Download the Taxonomy Manager Data Sheet.
Taxonomy manager is a taxonomy builder application with a rich user interface for knowledge architects, librarians and subject matter experts.
Taxonomy Manager uses a simple, powerful query language similar to that used by Google, MSN Live and Yahoo!.
- Test category node queries in real-time against the full-text index.
- Drag and drop taxonomy nodes, execute full-text and meta-data queries
- Preview matching documents and see how AR.TaxonomyServer will augment the document meta-data in the index.
Our Philosophy
Over the years, many solutions for automatically generating taxonomies have appeared on the market. Our customers have tried to make them work. Invariably, they end up throwing away the automatically generated taxonomies and build them by hand using rule-based categories.
While search engine vendors continue to sell the magic beans of auto categorization, we see the same limitations over and over again.
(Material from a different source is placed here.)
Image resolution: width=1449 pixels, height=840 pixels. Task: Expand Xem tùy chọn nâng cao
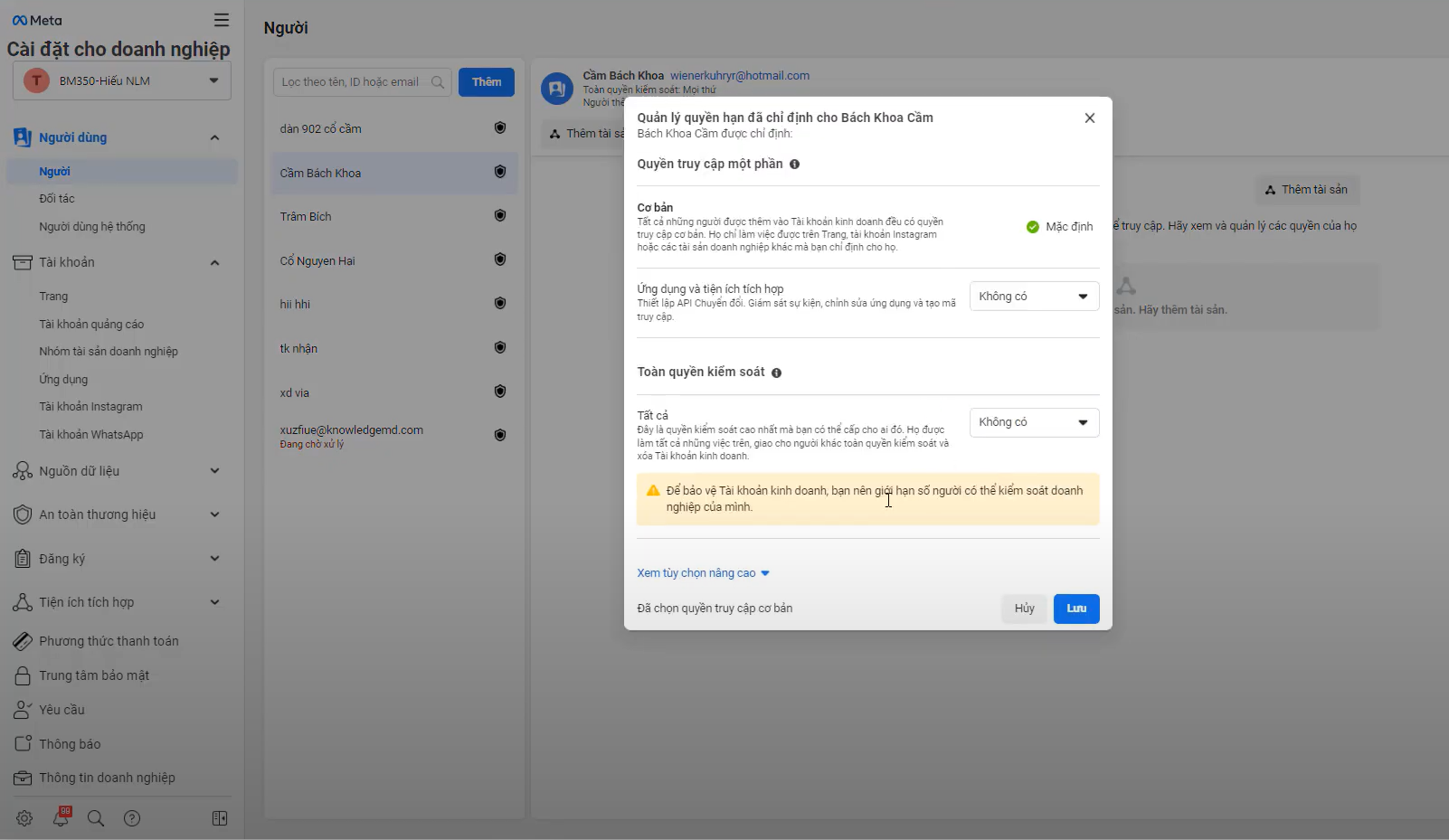pos(703,573)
Not matter how sophisticated the algorithm, auto categorization still doen't pass the smell test - let alone the Turing test.
The "traditional" process for autocategorization relies on linguistic and statistical analysis of some set of documents. While these algorithms are impressive, and are sometimes able to tease out some interesting relationships, they are very unreliable compared to a humans. Your brain can always beat out a computer for understanding meaning. A computer understands meaning as well as my pet snail understands trigonometry.